#### [The task]
Filter the records below for the word "will". Keep each line that has it.
• • • •
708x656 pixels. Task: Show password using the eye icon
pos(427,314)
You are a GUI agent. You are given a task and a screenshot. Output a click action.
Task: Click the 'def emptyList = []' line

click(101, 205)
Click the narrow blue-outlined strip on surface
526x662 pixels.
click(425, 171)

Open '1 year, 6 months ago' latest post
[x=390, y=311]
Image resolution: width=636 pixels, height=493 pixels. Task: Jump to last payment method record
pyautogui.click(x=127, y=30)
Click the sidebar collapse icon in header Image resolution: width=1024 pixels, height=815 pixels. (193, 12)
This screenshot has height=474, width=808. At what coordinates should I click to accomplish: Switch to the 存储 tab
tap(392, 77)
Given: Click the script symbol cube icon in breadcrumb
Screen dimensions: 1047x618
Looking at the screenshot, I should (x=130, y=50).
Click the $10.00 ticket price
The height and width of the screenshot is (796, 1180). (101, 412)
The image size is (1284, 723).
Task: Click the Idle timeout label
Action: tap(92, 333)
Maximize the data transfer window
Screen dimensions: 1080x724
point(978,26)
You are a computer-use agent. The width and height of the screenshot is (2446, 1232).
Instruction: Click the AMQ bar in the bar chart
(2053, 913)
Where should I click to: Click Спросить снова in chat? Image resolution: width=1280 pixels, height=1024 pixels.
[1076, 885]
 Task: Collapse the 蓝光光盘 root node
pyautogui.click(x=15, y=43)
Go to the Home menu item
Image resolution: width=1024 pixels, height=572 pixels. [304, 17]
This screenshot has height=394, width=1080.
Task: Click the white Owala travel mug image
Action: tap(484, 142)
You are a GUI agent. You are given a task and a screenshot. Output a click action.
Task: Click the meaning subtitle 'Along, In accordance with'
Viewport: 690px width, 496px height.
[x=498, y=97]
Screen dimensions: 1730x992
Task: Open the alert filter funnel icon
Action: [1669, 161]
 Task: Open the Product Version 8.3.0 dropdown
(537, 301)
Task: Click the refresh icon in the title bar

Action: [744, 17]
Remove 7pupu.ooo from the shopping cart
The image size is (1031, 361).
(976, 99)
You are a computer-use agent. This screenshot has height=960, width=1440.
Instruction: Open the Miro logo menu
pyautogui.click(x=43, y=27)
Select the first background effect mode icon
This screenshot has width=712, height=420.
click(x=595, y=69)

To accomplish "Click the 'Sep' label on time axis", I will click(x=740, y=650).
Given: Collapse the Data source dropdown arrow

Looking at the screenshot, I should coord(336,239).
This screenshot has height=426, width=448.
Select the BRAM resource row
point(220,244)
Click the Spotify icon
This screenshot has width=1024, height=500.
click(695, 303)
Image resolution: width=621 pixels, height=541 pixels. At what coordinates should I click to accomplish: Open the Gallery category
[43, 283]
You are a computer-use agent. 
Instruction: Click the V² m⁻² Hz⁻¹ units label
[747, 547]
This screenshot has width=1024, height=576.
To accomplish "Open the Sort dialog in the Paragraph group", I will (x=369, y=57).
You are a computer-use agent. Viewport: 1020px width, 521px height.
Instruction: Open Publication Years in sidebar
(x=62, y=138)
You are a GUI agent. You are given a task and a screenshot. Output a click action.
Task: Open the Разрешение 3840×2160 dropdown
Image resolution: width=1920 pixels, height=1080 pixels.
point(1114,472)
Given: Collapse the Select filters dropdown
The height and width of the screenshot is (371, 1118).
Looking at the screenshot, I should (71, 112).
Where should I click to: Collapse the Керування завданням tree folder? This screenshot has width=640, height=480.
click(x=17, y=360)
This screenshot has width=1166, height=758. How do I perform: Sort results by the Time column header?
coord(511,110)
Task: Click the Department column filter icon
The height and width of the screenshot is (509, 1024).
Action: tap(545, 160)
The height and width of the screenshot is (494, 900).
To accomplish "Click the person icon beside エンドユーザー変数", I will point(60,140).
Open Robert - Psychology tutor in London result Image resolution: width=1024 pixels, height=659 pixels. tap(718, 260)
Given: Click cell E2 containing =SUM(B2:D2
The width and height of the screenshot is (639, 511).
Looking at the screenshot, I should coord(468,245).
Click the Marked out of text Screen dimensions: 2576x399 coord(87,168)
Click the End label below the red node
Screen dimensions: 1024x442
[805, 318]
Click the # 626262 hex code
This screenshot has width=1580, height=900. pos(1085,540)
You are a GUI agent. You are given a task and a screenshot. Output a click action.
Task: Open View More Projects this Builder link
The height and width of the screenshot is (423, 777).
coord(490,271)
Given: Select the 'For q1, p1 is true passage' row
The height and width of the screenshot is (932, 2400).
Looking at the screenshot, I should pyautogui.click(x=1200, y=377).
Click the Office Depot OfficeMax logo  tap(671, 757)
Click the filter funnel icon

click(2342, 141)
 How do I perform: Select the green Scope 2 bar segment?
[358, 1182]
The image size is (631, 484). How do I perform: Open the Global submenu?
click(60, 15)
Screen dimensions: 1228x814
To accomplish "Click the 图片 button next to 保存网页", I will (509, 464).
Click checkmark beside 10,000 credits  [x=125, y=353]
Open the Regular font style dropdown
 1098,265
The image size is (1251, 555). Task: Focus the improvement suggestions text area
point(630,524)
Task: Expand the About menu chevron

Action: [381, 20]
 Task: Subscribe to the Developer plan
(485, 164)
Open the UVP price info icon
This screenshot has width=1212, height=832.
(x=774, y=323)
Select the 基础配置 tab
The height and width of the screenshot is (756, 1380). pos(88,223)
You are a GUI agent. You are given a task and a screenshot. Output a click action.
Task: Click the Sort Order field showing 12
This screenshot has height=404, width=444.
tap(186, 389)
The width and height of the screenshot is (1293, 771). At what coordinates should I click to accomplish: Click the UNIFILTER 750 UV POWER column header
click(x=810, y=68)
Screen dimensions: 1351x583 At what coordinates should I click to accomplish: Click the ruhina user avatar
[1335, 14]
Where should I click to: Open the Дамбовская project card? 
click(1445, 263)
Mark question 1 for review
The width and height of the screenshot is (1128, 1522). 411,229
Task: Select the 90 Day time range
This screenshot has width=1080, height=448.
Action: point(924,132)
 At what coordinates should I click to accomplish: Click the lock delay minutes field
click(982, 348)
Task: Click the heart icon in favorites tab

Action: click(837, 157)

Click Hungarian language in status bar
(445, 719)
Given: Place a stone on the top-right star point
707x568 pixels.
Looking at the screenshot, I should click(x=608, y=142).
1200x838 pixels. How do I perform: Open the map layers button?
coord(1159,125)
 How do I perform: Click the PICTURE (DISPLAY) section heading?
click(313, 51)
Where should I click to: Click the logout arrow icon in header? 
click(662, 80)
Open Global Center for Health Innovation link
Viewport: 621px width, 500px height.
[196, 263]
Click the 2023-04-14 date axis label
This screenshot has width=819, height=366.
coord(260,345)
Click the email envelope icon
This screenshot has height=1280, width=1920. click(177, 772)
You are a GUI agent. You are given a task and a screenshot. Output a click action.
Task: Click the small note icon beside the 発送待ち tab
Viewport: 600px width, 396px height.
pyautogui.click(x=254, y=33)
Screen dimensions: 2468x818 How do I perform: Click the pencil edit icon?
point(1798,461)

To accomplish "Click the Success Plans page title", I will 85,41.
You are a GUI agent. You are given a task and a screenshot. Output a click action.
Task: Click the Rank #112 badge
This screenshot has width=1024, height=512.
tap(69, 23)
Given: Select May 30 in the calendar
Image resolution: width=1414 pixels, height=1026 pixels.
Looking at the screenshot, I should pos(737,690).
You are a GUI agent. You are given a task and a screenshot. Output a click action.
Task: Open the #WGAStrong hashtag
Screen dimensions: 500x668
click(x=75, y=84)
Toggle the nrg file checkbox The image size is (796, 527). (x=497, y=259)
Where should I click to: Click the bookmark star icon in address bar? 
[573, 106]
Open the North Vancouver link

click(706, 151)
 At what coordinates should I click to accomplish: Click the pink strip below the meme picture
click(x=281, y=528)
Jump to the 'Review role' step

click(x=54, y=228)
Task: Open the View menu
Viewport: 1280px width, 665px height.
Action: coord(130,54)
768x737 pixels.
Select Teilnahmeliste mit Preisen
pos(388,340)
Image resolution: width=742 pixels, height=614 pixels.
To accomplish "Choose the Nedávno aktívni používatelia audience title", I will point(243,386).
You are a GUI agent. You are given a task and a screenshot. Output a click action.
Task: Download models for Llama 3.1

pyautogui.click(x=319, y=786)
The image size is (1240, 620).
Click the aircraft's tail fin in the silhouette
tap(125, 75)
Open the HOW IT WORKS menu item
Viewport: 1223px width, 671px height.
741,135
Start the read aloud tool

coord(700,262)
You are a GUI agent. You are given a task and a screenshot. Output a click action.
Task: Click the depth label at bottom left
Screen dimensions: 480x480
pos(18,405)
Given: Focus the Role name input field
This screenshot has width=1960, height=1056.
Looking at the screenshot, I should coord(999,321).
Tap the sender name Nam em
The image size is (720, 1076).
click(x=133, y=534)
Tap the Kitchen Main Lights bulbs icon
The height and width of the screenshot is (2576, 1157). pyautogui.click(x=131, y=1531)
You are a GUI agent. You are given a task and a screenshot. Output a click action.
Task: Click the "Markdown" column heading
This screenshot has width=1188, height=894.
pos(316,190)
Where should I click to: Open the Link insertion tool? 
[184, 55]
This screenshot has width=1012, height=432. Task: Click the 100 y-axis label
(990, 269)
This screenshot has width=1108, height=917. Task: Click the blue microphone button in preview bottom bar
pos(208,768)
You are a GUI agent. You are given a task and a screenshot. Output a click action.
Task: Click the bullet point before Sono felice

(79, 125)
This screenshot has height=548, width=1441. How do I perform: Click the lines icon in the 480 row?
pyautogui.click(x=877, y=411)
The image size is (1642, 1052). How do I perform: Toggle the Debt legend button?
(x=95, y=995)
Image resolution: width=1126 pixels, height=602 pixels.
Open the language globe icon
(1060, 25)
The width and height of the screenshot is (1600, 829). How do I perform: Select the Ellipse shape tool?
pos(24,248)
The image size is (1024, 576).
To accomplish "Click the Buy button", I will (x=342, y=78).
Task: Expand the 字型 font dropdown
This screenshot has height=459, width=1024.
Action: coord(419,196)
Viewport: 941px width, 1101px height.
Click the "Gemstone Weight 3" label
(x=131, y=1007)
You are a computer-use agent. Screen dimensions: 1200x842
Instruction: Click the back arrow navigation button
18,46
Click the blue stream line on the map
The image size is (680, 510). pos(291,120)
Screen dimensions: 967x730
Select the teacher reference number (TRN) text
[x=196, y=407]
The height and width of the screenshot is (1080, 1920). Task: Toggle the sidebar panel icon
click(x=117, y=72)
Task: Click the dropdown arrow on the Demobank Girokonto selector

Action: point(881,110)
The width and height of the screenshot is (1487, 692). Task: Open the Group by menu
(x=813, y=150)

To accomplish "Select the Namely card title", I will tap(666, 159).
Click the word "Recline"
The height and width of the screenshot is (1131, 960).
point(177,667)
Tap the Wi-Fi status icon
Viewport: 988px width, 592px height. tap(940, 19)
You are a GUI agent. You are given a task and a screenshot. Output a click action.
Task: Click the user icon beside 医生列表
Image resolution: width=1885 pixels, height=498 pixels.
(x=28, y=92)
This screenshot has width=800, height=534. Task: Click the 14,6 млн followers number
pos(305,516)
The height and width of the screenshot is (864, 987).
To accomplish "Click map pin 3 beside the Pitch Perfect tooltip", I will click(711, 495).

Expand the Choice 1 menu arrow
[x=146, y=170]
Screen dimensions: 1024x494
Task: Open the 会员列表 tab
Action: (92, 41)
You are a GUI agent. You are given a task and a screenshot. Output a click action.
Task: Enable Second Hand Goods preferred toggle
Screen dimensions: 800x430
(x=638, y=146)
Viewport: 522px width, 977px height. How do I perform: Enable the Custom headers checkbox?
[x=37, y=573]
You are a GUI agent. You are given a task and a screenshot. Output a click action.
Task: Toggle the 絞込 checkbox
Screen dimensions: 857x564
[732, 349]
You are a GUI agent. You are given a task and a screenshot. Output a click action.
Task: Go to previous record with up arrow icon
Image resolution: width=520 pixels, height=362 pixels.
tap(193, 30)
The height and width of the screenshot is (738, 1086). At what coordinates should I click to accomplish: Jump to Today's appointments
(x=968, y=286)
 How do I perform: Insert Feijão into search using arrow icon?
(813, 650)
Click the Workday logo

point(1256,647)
• • • •
#### [Result below]
To accomplish "Click the 'Sep' label on time axis", I will click(x=740, y=650).
To accomplish "Open the Sort dialog in the Paragraph group", I will (x=369, y=57).
To accomplish "Click the person icon beside エンドユーザー変数", I will point(60,140).
To accomplish "Click the 图片 button next to 保存网页", I will (509, 464).
To accomplish "Click the Success Plans page title", I will 85,41.
To accomplish "Choose the Nedávno aktívni používatelia audience title", I will point(243,386).
To accomplish "Click the Buy button", I will (x=342, y=78).
To accomplish "Select the Namely card title", I will tap(666, 159).
To accomplish "Click map pin 3 beside the Pitch Perfect tooltip", I will click(711, 495).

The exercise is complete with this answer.